Her right-hand man Chad is now learning how to do coffee trade the right way. Chad was not born into coffee either, as he worked in IT for 18 years in Washington, D.C., before seizing the opportunity to migrate back to Albuquerque. He too was always a coffee fanatic, but it wasn’t until he started working next door at Camp Bow Wow (doggie day care) that he discovered the incredible things going on at Prosum. After frequenting the shop for a few months, Cindy asked him to be a part of her team, and he hasn’t been able to shake the smile off his face ever since (not having dog poop on him everyday helps too). Chad has also learned from one of the best baristas in Albuquerque, to perfect his coffee skills, and I can personally attest to this (heavenly). He echoed the positive effect this experience has had on his life, and his sincerity is palpable.
As a small part-time shop, Prosum offers a healthy variety of superb coffee drinks that includes their “Rockin’ Espresso” that with literally knock your socks off (don’t worry there is a “laid-back espresso for you normal folks). They also do syphon, pour over, French press, Turkish, cold brew and drip coffee that will make your heart sing, and your soul dance. Chad also filled me in that there will be a highly coveted (only two places in the ENTIRE U.S. can get their hands on it) batch of coffee coming from El Salvador in the coming month that will matter-of-factly alter your definition of mind-blowing coffee. Another awesome and unique feature of Prosum is the coffee classes that they offer on Friday nights, which includes barista training, as well as learning about the process of roasting coffee.
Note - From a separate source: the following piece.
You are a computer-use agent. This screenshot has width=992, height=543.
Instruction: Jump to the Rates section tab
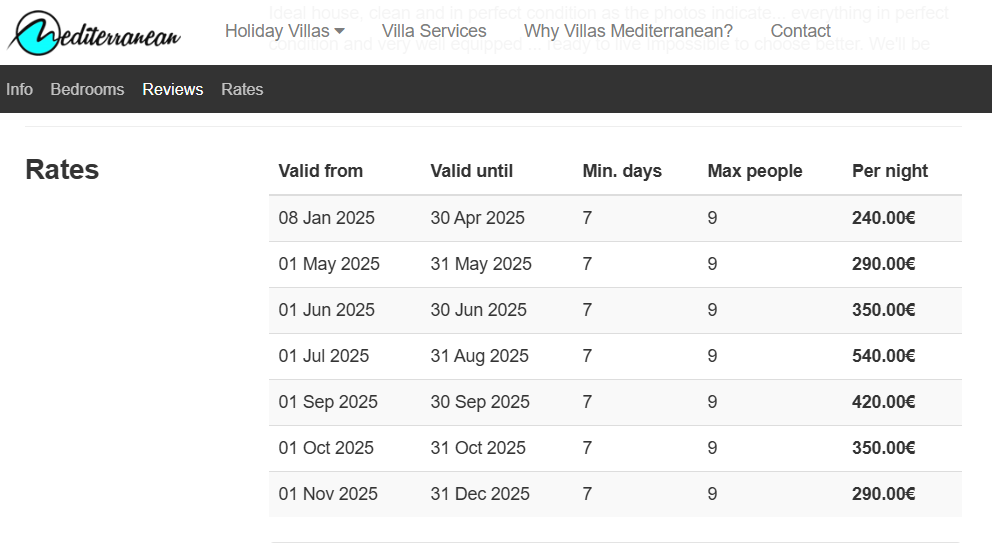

At the end of my visit I asked Cindy what her biggest challenge was during her first 9 months in operation. With the warm smile that comes so naturally to her, she said “figuring out how to let the shops here in Albuquerque know that I’m here”. She wants shops to know that they too can have a hand in changing lives, and that the journey to each cup of coffee has been beneficial. While I hope this piece helps with that cause, deep down I can’t help but know that the future is bright for Cindy and her crew. In Latin Prosum means to be useful, do good, and benefit… I think they’ve exceeded that. Thank you Cindy, Chad, and the whole team at Prosum for letting me take part in this remarkable coffee quest.